Jeudy finished the season with a career high 90 catches for 1,229 yards and scored four touchdowns. His catch rate of 63.6% was 131st among qualified receivers. According to Pro Football Reference, he led the league in drops with 13, the most in his career, and was in the top 20 in drop percentage at 9%, which was the second highest rate of his career to date.

====2025 season====
In 2025, Jeudy finished the season with 602 receiving yards and 2 touchdowns, recording the second most drops in the league at 10, and catching just 47.2% of his targets, which ranked 217th in the league among qualified receivers.

==NFL career statistics==

Legend
|  | Led the league |
| Bold | Career high |

| Year | Team | Games |  | Receiving |  |  |  |  | Rushing |  |  |  |  | Fumbles |  |
| GP | GS | Rec | Yds | Avg | Lng | TD | Att | Yds | Avg | Lng | TD | Fum | Lost |
| 2020 | DEN | 16 | 14 | 52 | 856 | 16.5 | 92T | 3 | 0 | 0 | 0.0 | 0 | 0 | 2 | 0 |
| 2021 | DEN | 10 | 5 | 38 | 467 | 12.3 | 40 | 0 | 2 | 3 | 1.5 | 3 | 0 | 1 | 0 |
| 2022 | DEN | 15 | 14 | 67 | 972 | 14.5 | 67 | 6 | 4 | 40 | 10.0 | 14 | 0 | 0 | 0 |
| 2023 | DEN | 16 | 11 | 54 | 758 | 14.0 | 47 | 2 | 0 | 0 | 0.0 | 0 | 0 | 1 | 0 |
| 2024 | CLE | 17 | 16 | 90 | 1,229 | 13.7 | 89 | 4 | 0 | 0 | 0.0 | 0 | 0 | 0 | 0 |
| 2025 | CLE | 17 | 16 | 50 | 602 | 12.0 | 60 | 2 | 1 | 5 | 5.0 | 5 | 0 | 1 | 1 |
| Career |  | 91 | 76 | 351 | 4,884 | 13.9 | 92T | 17 | 7 | 48 | 6.9 | 14 | 0 | 5 | 1 |

=== Highlights ===

==== Cleveland Browns franchise records ====
• Most single season receptions (90)

==Personal life==
While Jeudy was a senior in high school in 2016, his seven-year-old sister Aaliyah died.

Jeudy is of Haitian descent.

Jeudy wears a Jewish Star of David necklace, even though he is not Jewish.
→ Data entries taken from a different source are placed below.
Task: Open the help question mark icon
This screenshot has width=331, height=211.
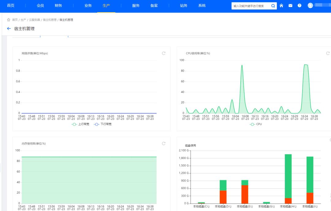Action: pyautogui.click(x=299, y=6)
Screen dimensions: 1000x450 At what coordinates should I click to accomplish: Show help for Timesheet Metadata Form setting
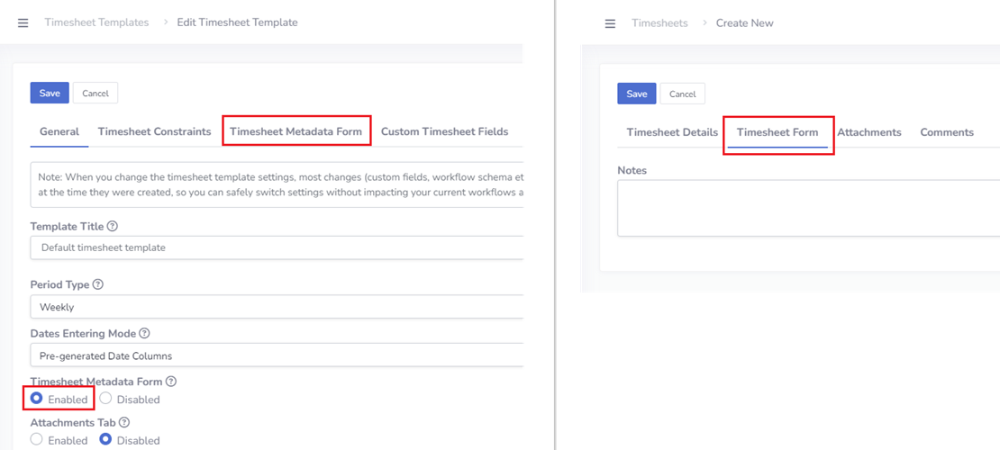(x=171, y=382)
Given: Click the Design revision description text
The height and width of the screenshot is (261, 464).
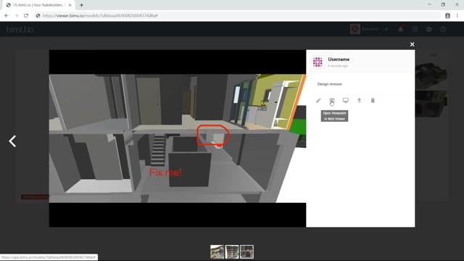Looking at the screenshot, I should tap(330, 84).
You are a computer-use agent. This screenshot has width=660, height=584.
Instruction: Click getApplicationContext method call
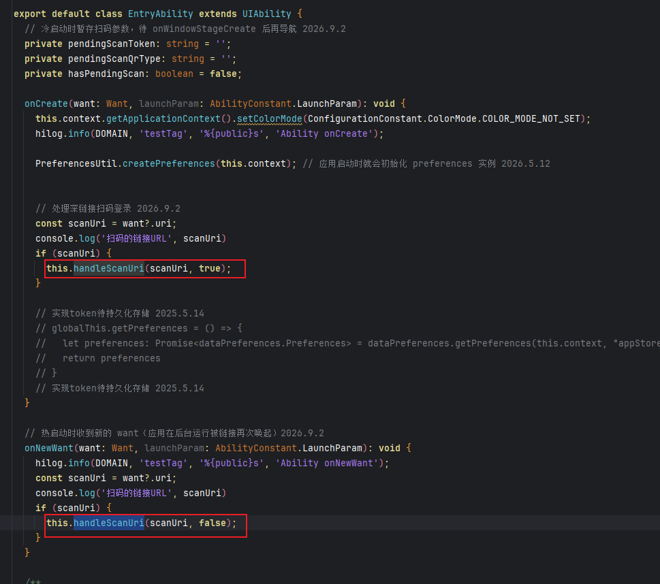pyautogui.click(x=163, y=118)
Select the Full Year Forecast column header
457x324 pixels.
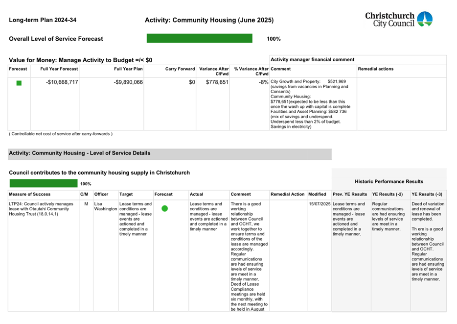[59, 69]
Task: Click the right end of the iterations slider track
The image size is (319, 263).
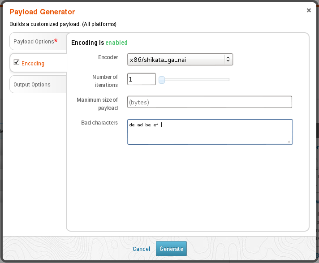Action: click(x=228, y=80)
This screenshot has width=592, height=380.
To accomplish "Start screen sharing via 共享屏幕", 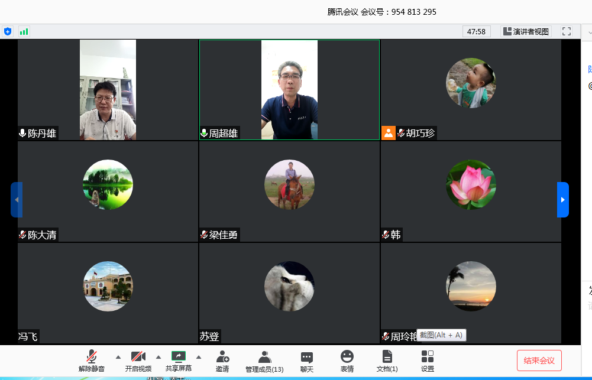I will 178,360.
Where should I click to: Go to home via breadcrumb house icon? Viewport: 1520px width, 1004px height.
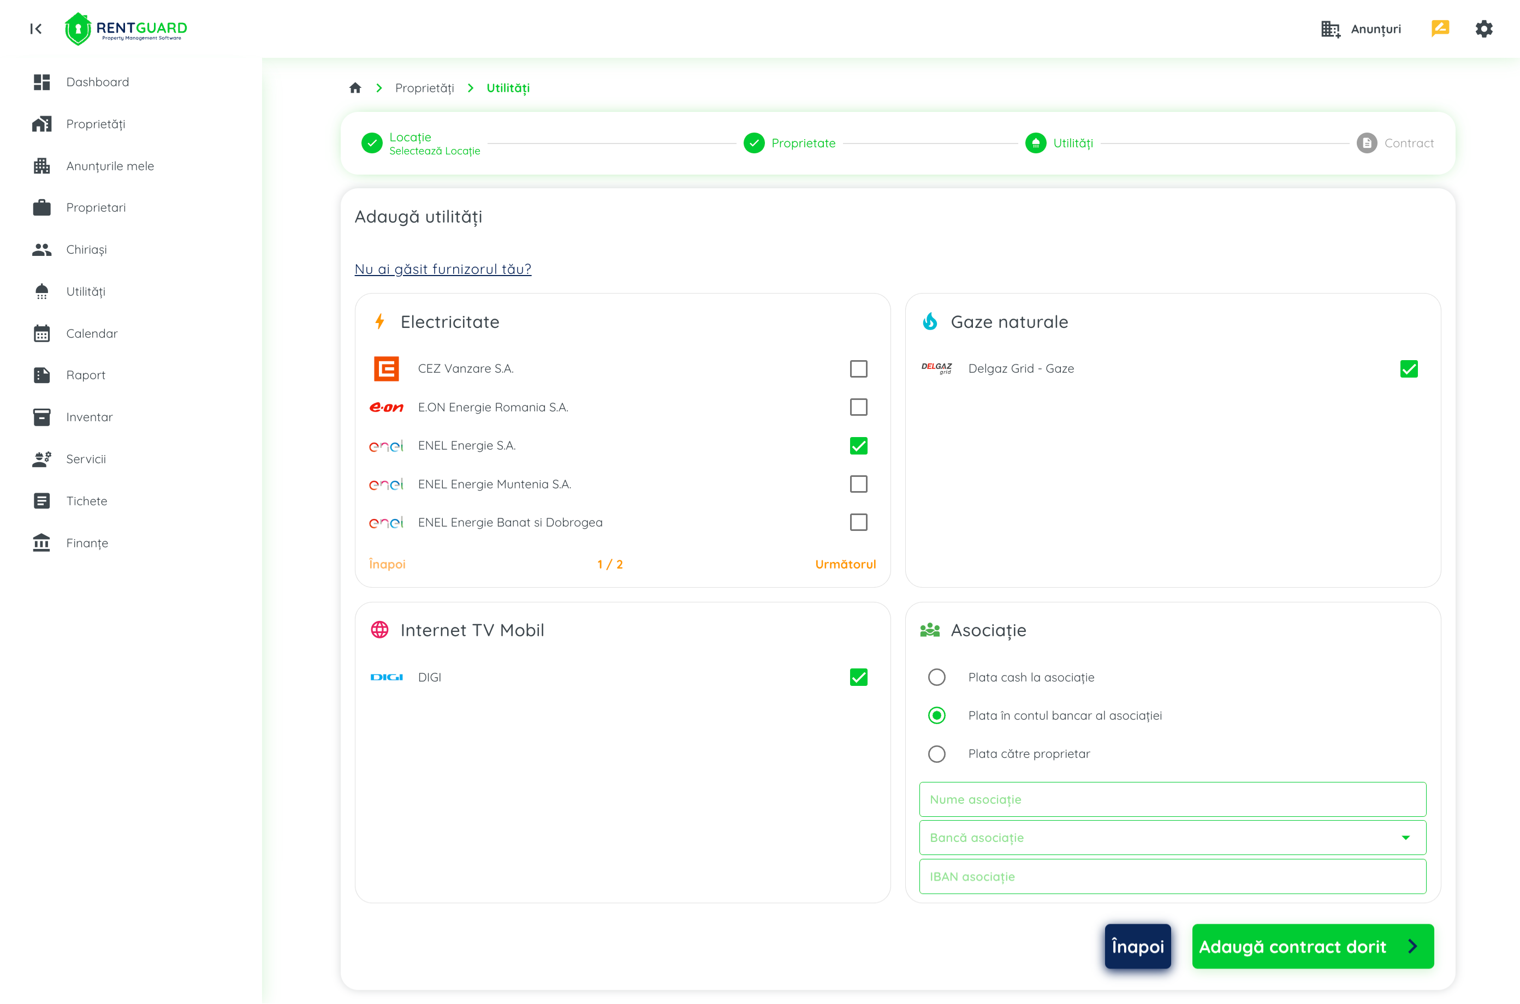tap(355, 88)
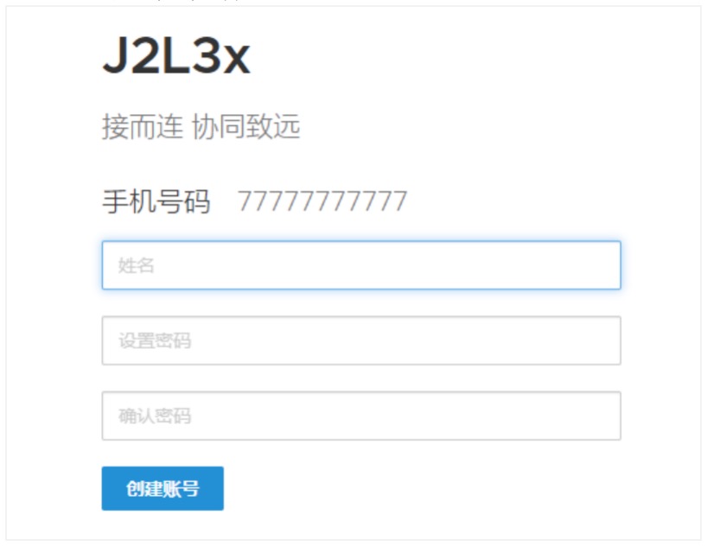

He bought the necklace because he has been nicknamed "Jew", based on the first syllable of his surname.

==Legal troubles==
On May 12, 2022, Jeudy was arrested in Arapahoe County, Colorado and charged with second-degree criminal tampering with a domestic violence enhancer, a misdemeanor. The arrest stemmed from an alleged non-violent incident with his girlfriend, who has since asked that the charges be dropped.